Seja na Bundesliga, seja na Taça da Alemanha, Bayern e goleada na mesma frase nem chega propriamente a ser notícia de tão habitual que se foi tornando ao longo do anos anos. Esta temporada, apesar da irregularidade que chegou a colocar de novo o nome de Nico Kovac em causa no comando, não foi também exceção e ainda juntou a Liga dos Campeões: depois do 3-0 ao Schalke 04, do 6-1 ao Mainz, do 3-0 ao Estrela Vermelha e do 4-0 ao Colónia, os bávaros foram a Londres esmagar o Tottenham por 7-2. A seguir, fecharam a loja.
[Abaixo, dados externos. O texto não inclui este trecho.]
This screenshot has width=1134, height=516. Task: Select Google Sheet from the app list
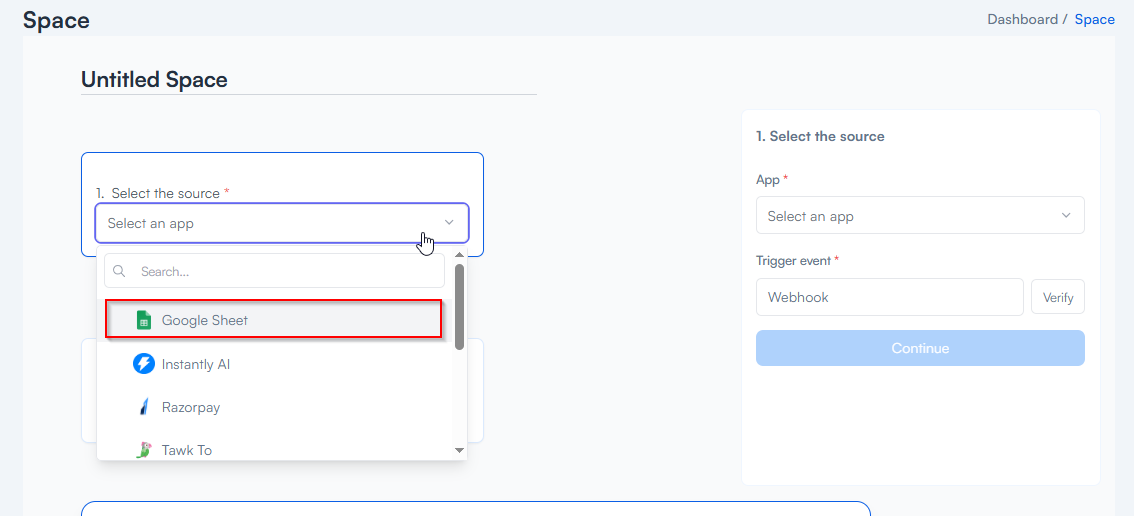pos(205,320)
Essa vitória acabou por ser quase o balão de toda uma época para Kovac mas marcou também uma viragem a nível de resultados e exibições do campeão germânico, que somou a seguir dois encontros sem ganhar na Bundesliga (derrota com o Hoffenheim, empate com o Augsburgo) e venceu os três seguintes por margens mínimas contra Olympiacos, Union Berlin e Bochum, este para a Taça e nos últimos minutos. A equipa tremeu, tremeu até à queda final com estrondo – e houve Bayern e goleada na mesma frase mas ao contrário.
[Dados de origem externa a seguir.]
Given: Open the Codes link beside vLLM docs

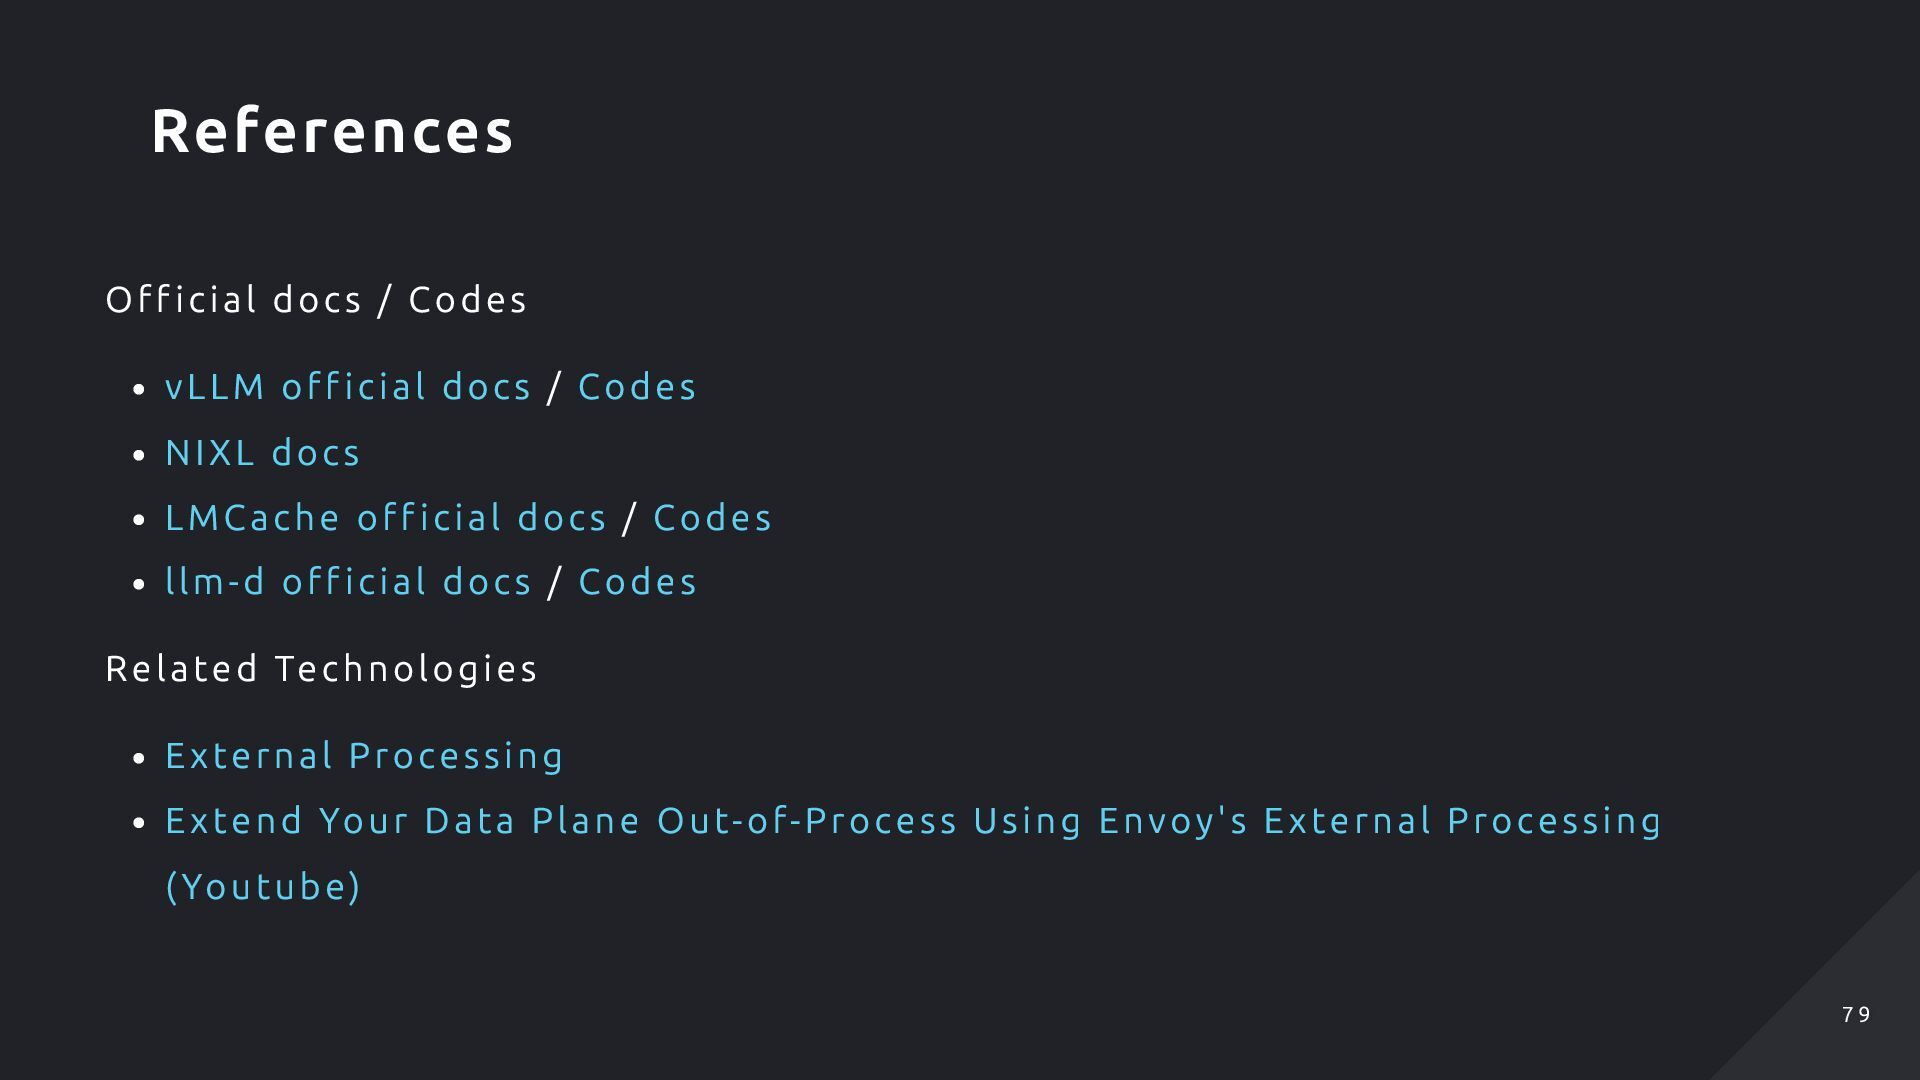Looking at the screenshot, I should click(637, 387).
Reduzidos a dez unidades logo aos nove minutos por expulsão de Jérome Boateng, os bávaros foram aguentando as tentativas ofensivas de um Eintracht Frankfurt que começou com Bas Dost e Gonçalo Paciência na frente mas passaram para a condição de desvantagem de dois golos em menos de dez minutos, com Kostic (25′) e Sow (33′) a darem avanço ao conjunto da casa antes do inevitável Lewandowski reduzir antes do intervalo (37′).
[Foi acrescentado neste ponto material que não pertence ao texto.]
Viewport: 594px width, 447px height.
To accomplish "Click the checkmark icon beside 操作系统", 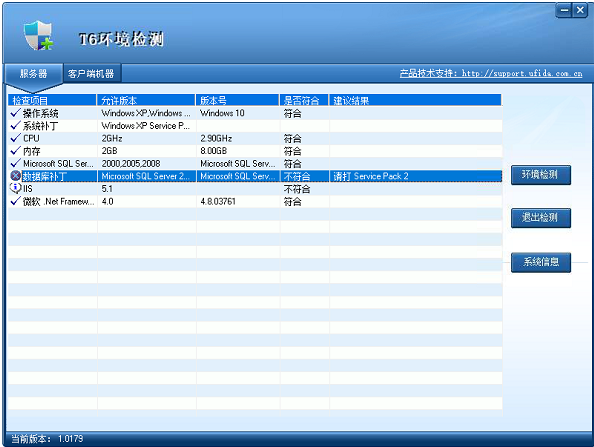I will click(16, 113).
Estava dado o aviso que seria mesmo confirmado na segunda parte: com golos de David Abraham (49′), Martin Hinteregger (61′) e Gonçalo Paciência (85′), o conjunto de Frankfurt aplicou uma goleada das antigas a um Bayern que averbou a segunda derrota da Bundesliga (além de três empates, tendo ganho somente metade dos jogos realizados) e que baixou para o quarto lugar da classificação, atrás de B. Mönchengladbach, B. Dortmund e RB Leipzig e com o Eintracht na sexta posição a apenas um ponto do conjunto de Nico Kovac.